▶ **Consigne 1**:
Répondez aux questions suivantes d'après l'article sur Ismaïl Haniyeh.
(a) En quelle année Haniyeh a-t-il été élu chef du mouvement Hamas dans la bande de Gaza ?
(b) Pendant quelle période a-t-il dirigé le gouvernement de facto à Gaza ?
(c) Quel dirigeant du mouvement du Jihad islamique se trouvait également à Téhéran pour l'investiture ?
▶ **Consigne 2**: Poursuivez la rédaction de l'article sur Ismaïl Haniyeh à partir de sa dernière phrase.

▶ **Extrait du document**:
....

Il est retourné à Gaza après avoir passé un an en exil et y a été nommé doyen de l’Université islamique.

En 1997, il a été nommé chef de bureau du fondateur du Hamas, Cheikh Ahmed Yassin, après sa libération. En 2004, il a été élu chef du mouvement Hamas dans la bande de Gaza, suite au martyre du Dr Abdel Aziz al-Rantissi.

L’homme de 62 ans a été Premier ministre de l’Autorité palestinienne entre 2006 et 2007, après que le Hamas a remporté la majorité des sièges aux élections législatives palestiniennes de l’époque.

Après la mise en place d’une administration dirigée par le Hamas dans la bande de Gaza, Haniyeh a été le chef du gouvernement de facto à Gaza de 2007 à 2014.

En 2017, il a été choisi pour remplacer Khaled Mechaal au poste de chef du bureau politique du Hamas. Avant son assassinat dans un raid contre sa résidence à Téhéran, il est venu assister à la prestation de serment du nouveau président iranien Massoud Pezeshkian devant le Parlement.

Assassinats d’Ismaïl Haniyeh à Téhéran: les condamnations pleuvent contre Israël

L’assassinat d’Ismaël Haniyeh dans la capitale iranienne a été condamné par les composantes de «l’axe de la Résistance» et par plusieurs pays dont la Turquie, le Qatar et la Syrie. Le Hamas promet que cet acte «ne restera pas sans réponse».

Le leader de la Révolution islamique l’Ayatollah Ali Khamenei a affirmé que «l’entité sioniste criminelle et terroriste s’est attirée la punition la plus sévère à la suite de cette agression ».

Et de renchérir: « Il est du devoir de l’Iran de venger le sang de Haniyeh parce qu’il est tombé en martyre sur notre sol ».

Le Hamas a vivement réagi en condamnant l’assassinat et en promettant que cet acte «ne restera pas sans réponse». De son côté, le Hezbollah a rendu hommage dans un communiqué à Ismaïl Haniyeh, présentant ses condoléances «au peuple palestinien». Haniyeh «faisait partie des grands dirigeants de la Résistance de notre époque, qui ont affronté avec courage le projet d’hégémonie américaine et l’occupation sioniste», a ajouté le Hezbollah, estimant que son «martyr renforcera la détermination» de l’axe.

Le dirigeant du mouvement du Jihad islamique, Ziad al-Nakhala, également à Téhéran pour l’investiture du nouveau président iranien Massoud Pezechkian, a publié un communiqué dans lequel il a déclaré que «l’assassinat coupable perpétré par l’ennemi criminel contre un symbole de la Résistance ne dissuadera pas notre peuple de poursuivre la résistance pour mettre fin au crime sioniste qui a dépassé toutes les limites».

....

▶ **Matériel fourni**:
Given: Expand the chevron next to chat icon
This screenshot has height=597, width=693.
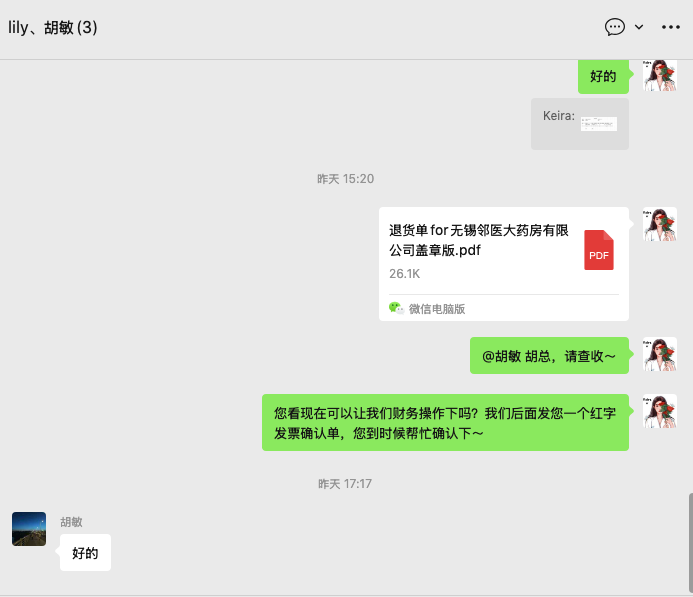Looking at the screenshot, I should click(639, 27).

....

▶ **Réponse 1**:
(a) En 2004.
(b) De 2007 à 2014.
(c) Ziad al-Nakhala.

▶ **Réponse 2**:
Au Yémen, le mouvement Ansar Allah a également déclaré sur la plateforme X que l’assassinat d’Ismaël Haniyeh était un «crime terroriste odieux».

La Jordanie, le Qatar, la Turquie et la Syrie ont également condamné l’assassinat du chef du bureau politique du Hamas. Le président turc Recep Tayyip Erdogan a condamné «l’assassinat perfide» de son «frère». «Que Dieu ait pitié de mon frère Ismaïl Haniyeh, tombé en martyr à la suite de cette odieuse attaque», a-t-il écrit sur X, dénonçant «la barbarie sioniste».

La Chine et la Russie ont aussi dénoncé cette frappe. «C’est un assassinat politique tout à fait inacceptable, et cela va aboutir à une nouvelle escalade des tensions», a déclaré l’un des vice-ministres russe des Affaires étrangères, Mikhaïl Bogdanov.

Assassinat de Haniyeh : vers un embrasement régional sur fond de guerre à Gaza

Énième escalade des tensions entre l’entité israélienne et l’axe de la Résistance ces derniers mois, l’assassinat du chef du Hamas, considéré comme un acteur majeur des négociations pour un cessez-le-feu intervient au lendemain d’une frappe meurtrière de l’armée israélienne contre la banlieue de Beyrouth, faisant plusieurs morts dont des civils.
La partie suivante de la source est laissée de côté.